* Die Aufgabe: Wandeln Sie die Auflistung ab der Zeile mit „The height and“ bis zu ihrem Ende in eine Markdown-Tabelle mit den Spalten „Nr.“ und „Zeile“ um. Leerzeilen und Bilder lassen Sie dabei weg.

******************************

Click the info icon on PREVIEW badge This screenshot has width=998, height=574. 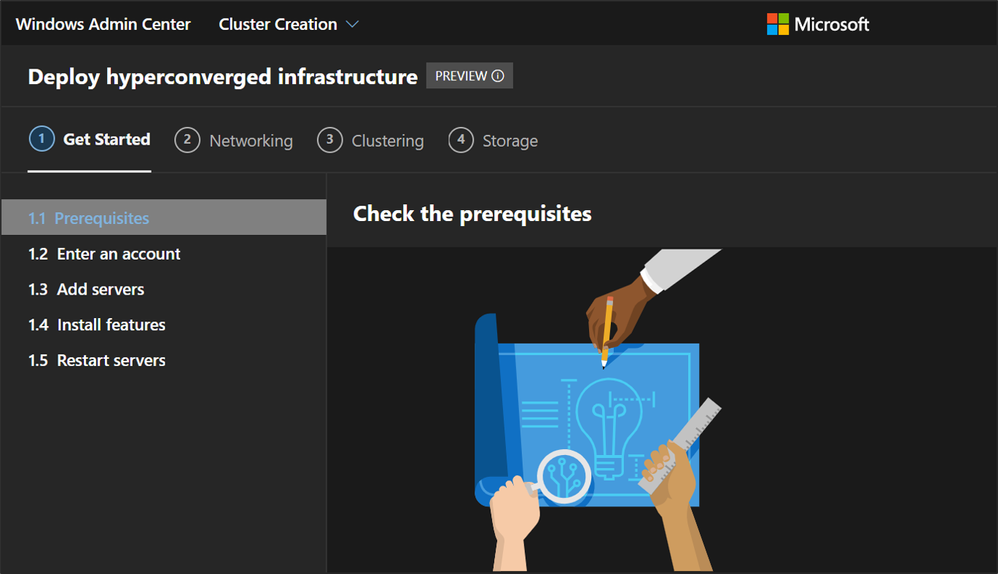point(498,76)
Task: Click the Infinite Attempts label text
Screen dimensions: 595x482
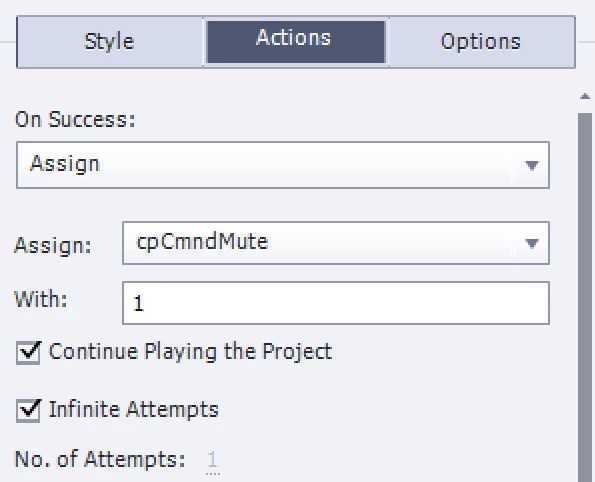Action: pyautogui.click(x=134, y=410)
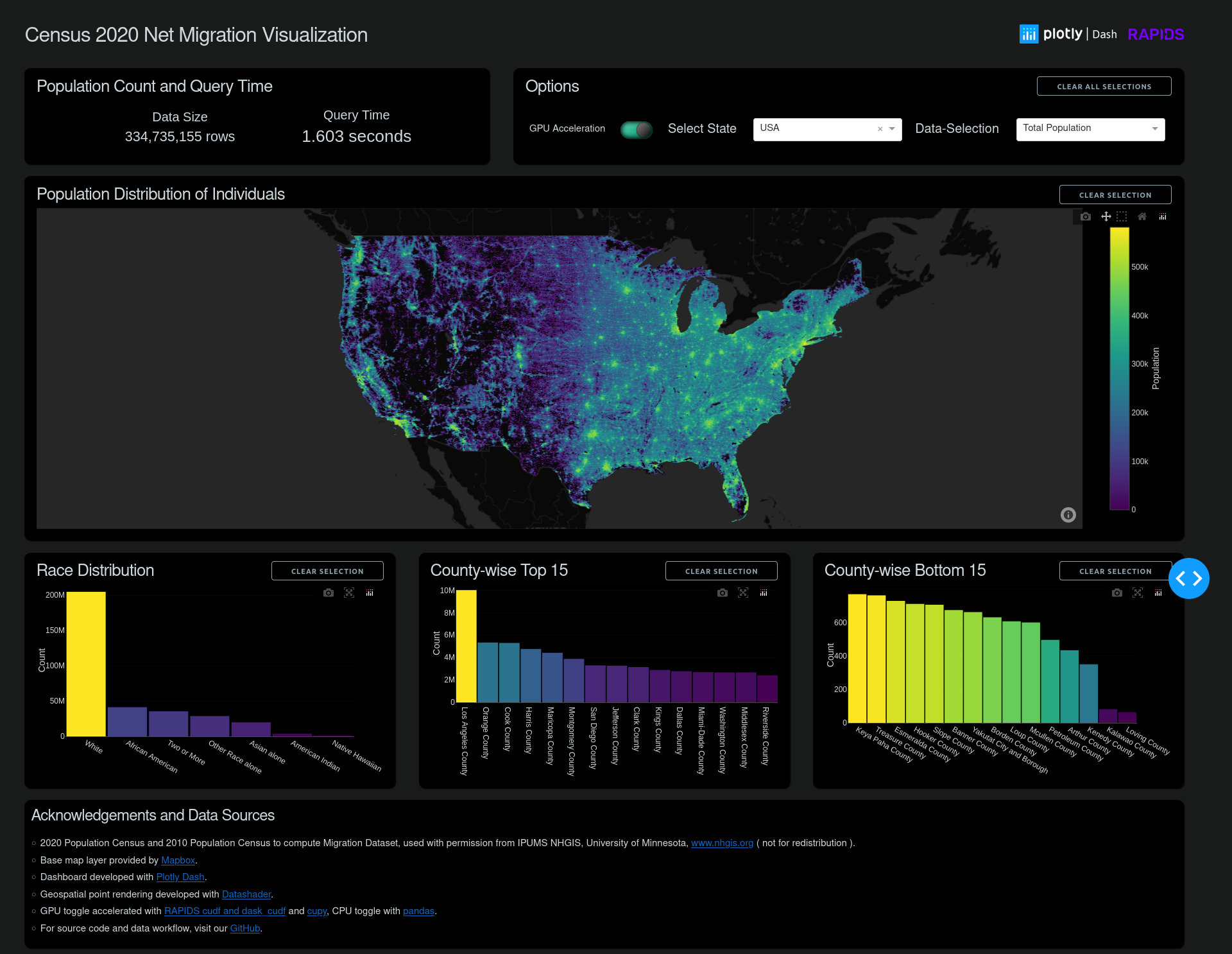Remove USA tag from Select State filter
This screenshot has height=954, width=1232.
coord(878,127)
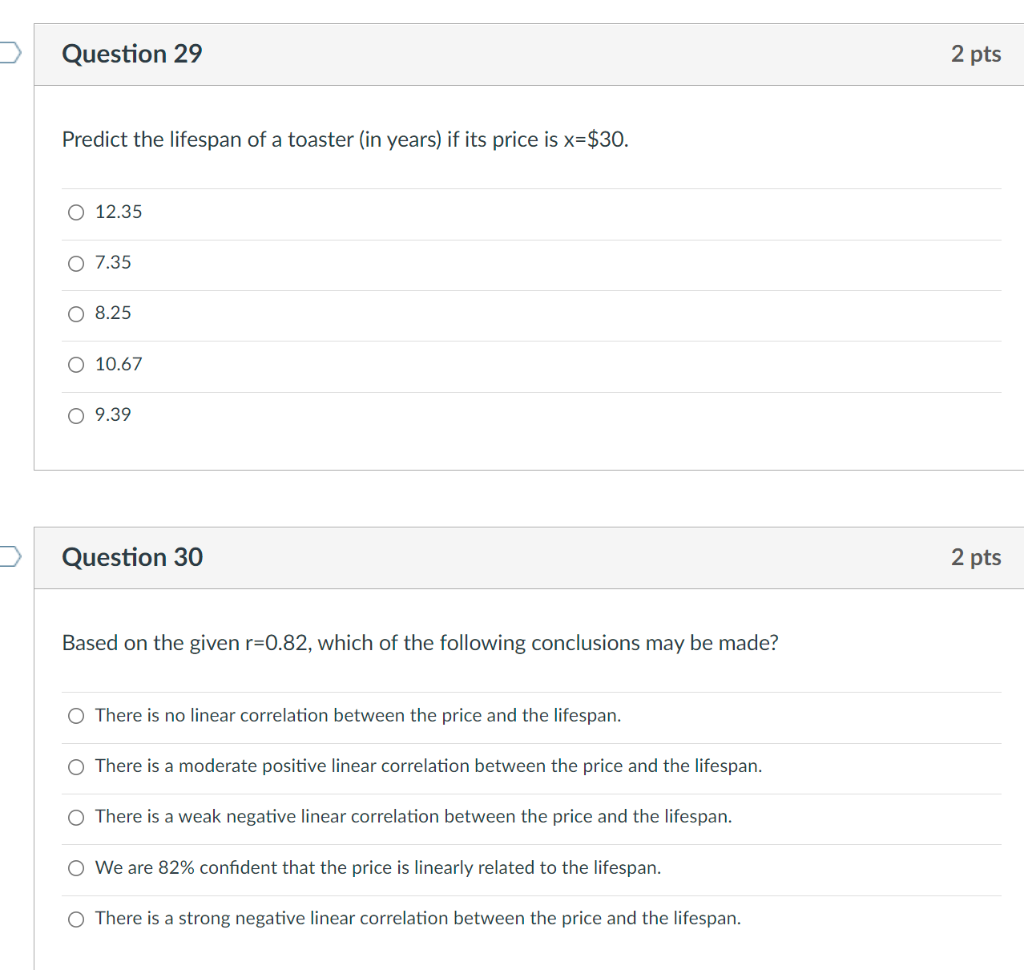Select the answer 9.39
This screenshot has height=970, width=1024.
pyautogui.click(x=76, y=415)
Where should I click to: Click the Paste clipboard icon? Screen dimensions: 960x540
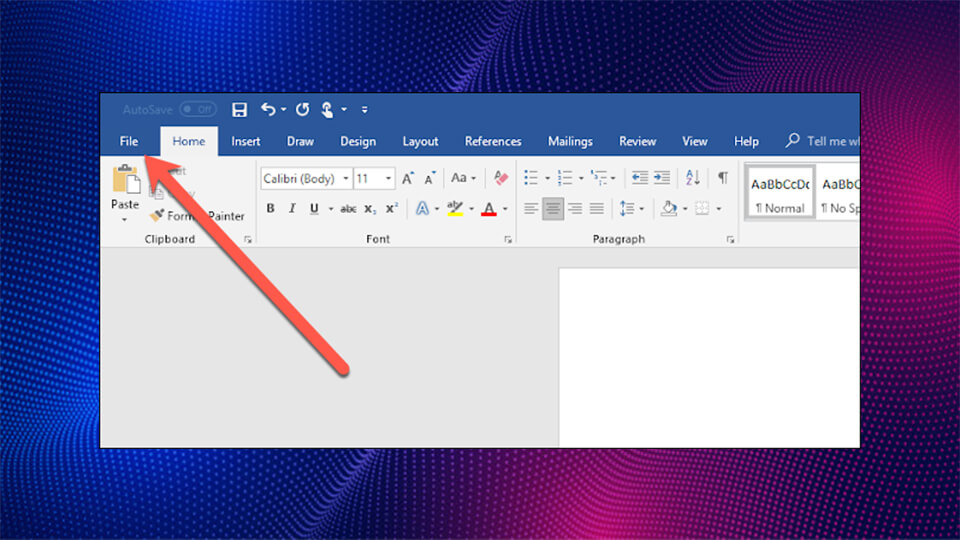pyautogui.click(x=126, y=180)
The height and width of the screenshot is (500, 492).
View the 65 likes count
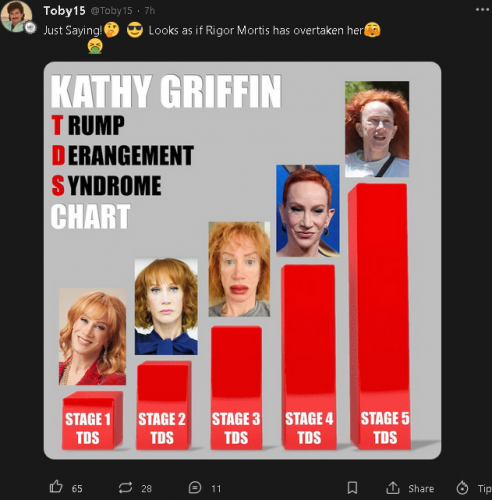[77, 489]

******************************

* Ergebnis:
| Nr. | Zeile |
|---|---|
| 1 | The height and width of the screenshot is (500, 492). |
| 2 | View the 65 likes count |
| 3 | [77, 489] |